» **Your objective**
Apart from the images, the records below need to be copied exactly.

[Recorded data]
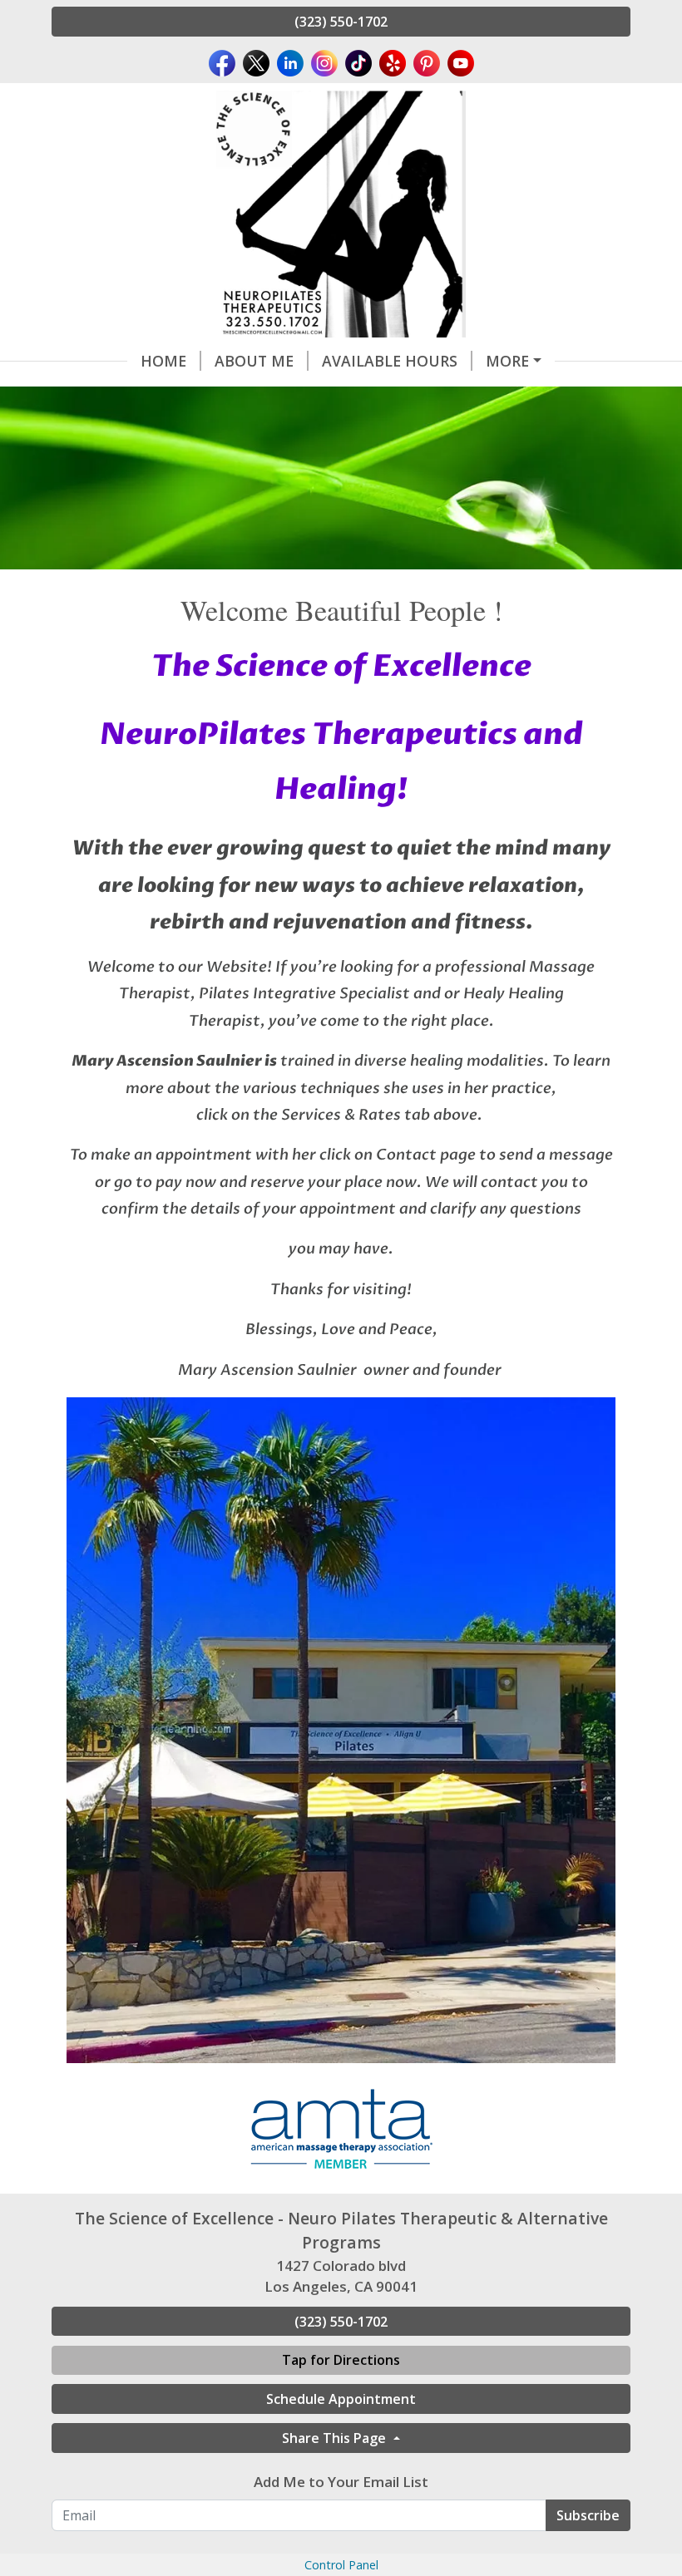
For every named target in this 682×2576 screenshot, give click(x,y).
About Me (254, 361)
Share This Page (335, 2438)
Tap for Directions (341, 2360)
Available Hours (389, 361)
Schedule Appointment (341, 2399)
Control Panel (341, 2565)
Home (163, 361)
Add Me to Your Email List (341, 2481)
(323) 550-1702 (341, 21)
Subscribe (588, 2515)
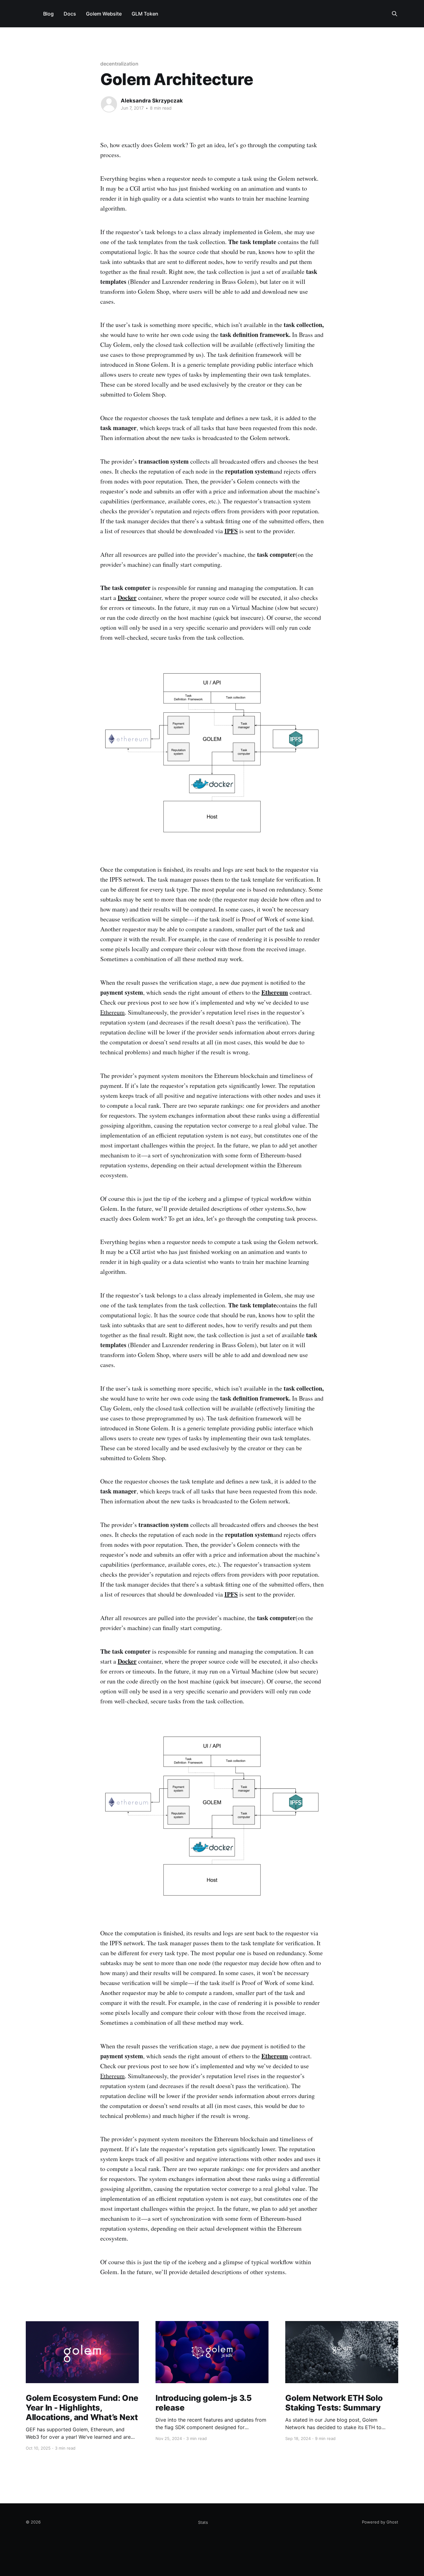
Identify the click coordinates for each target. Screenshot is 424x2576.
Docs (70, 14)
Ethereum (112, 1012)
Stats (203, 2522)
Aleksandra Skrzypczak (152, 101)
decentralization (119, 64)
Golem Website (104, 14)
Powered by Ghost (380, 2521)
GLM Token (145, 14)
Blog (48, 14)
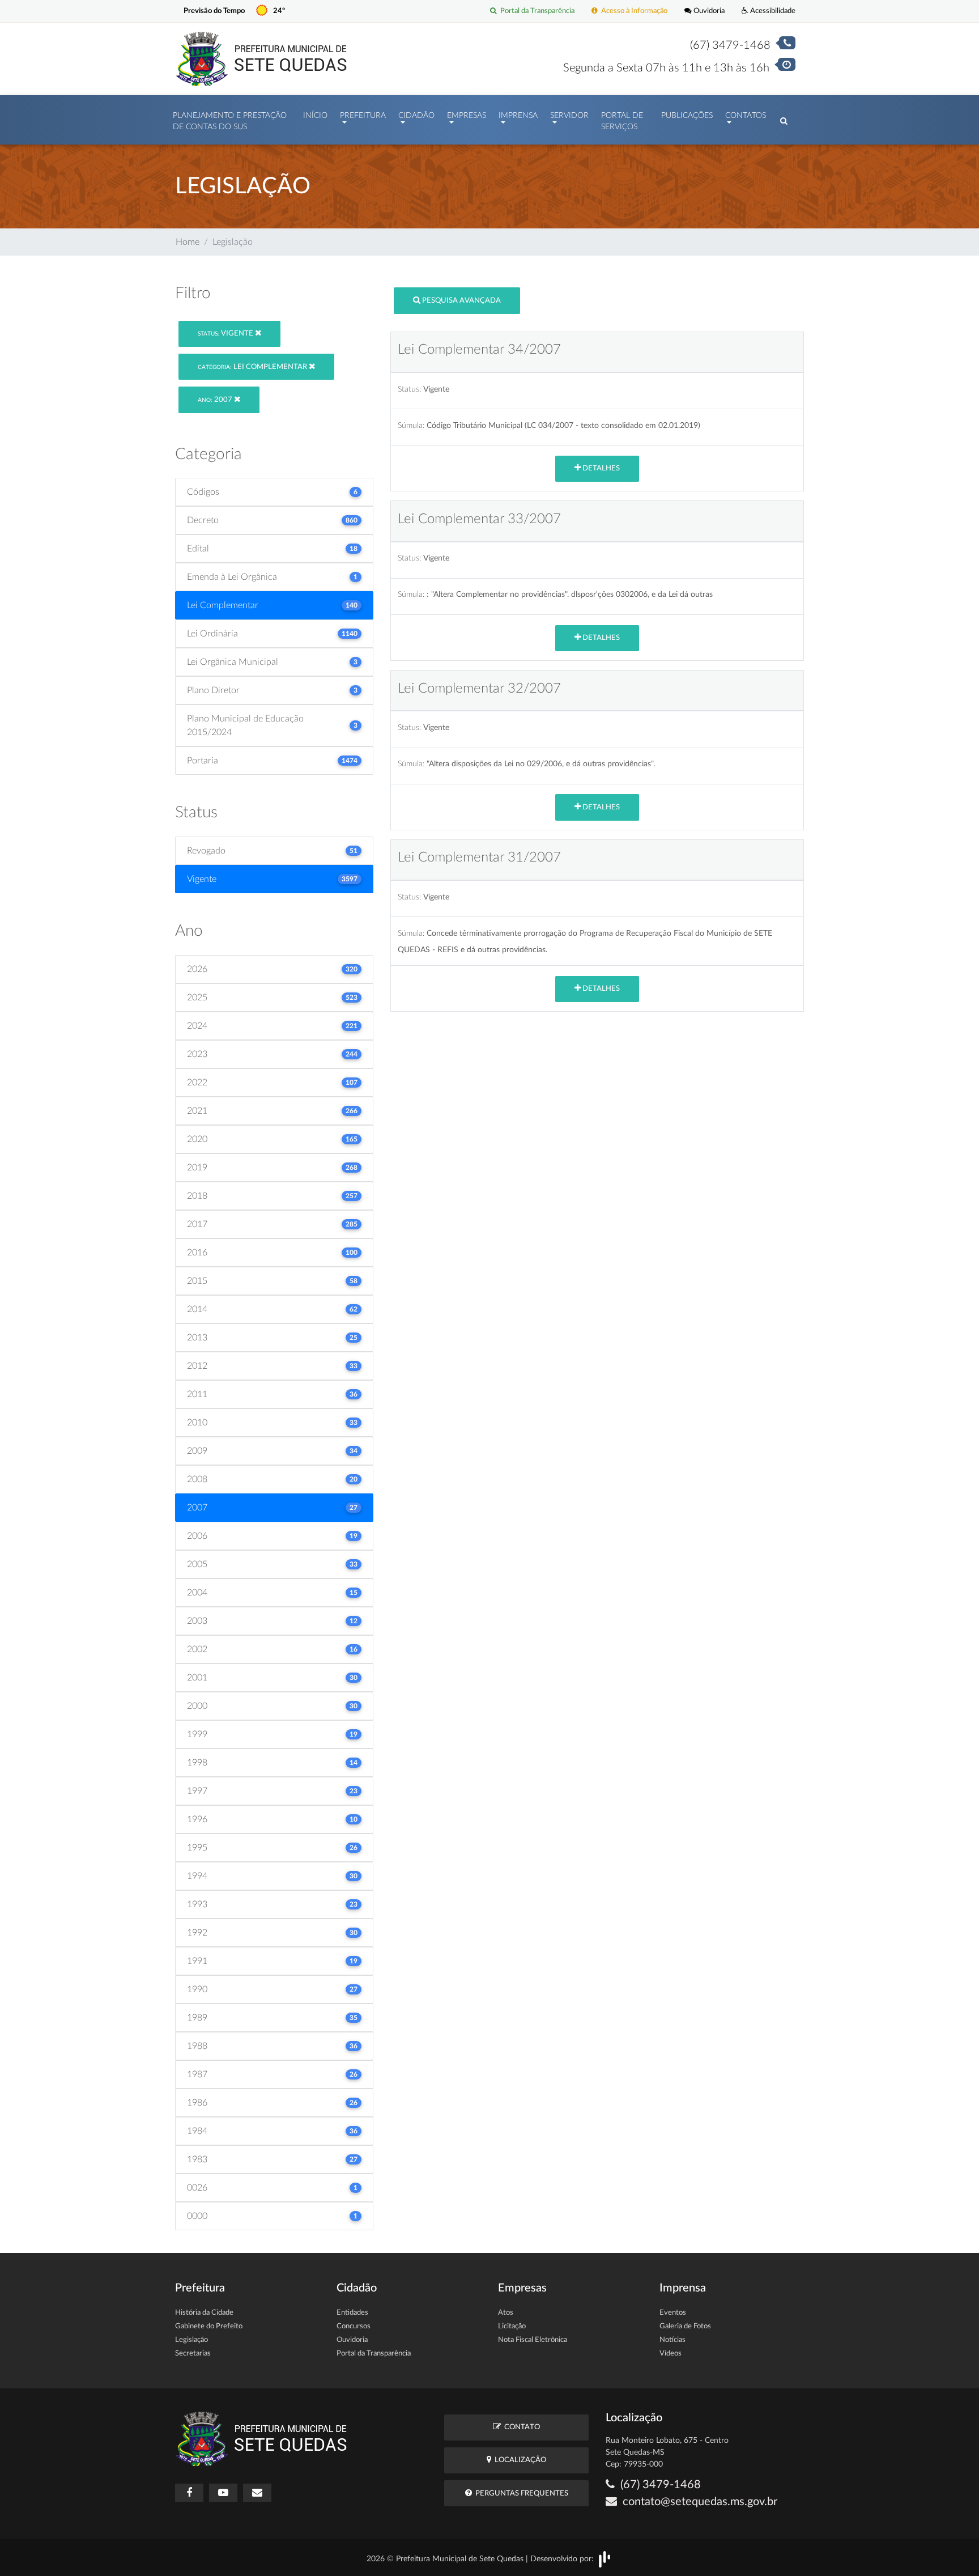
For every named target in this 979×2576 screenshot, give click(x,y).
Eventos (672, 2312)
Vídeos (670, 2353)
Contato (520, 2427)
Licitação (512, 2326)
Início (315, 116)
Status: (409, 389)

» **Your solution**
For every named target in this 682×2576 screenshot, give click(x,y).
About Me (254, 361)
Share This Page (335, 2438)
Tap for Directions (341, 2360)
Available Hours (389, 361)
Schedule Appointment (341, 2399)
Control Panel (341, 2565)
Home (163, 361)
Add Me to Your Email List (341, 2481)
(323) 550-1702 (341, 21)
Subscribe (588, 2515)
Identify the click coordinates for each target. Screenshot is 424x2576.
Docs (70, 14)
Ethereum (112, 1012)
Stats (203, 2522)
Aleksandra Skrzypczak (152, 101)
decentralization (119, 64)
Golem Website (104, 14)
Powered by Ghost (380, 2521)
GLM Token (145, 14)
Blog (48, 14)
For every named target in this 979×2576 screenshot, give click(x,y).
Eventos (672, 2312)
Vídeos (670, 2353)
Contato (520, 2427)
Licitação (512, 2326)
Início (315, 116)
Status: (409, 389)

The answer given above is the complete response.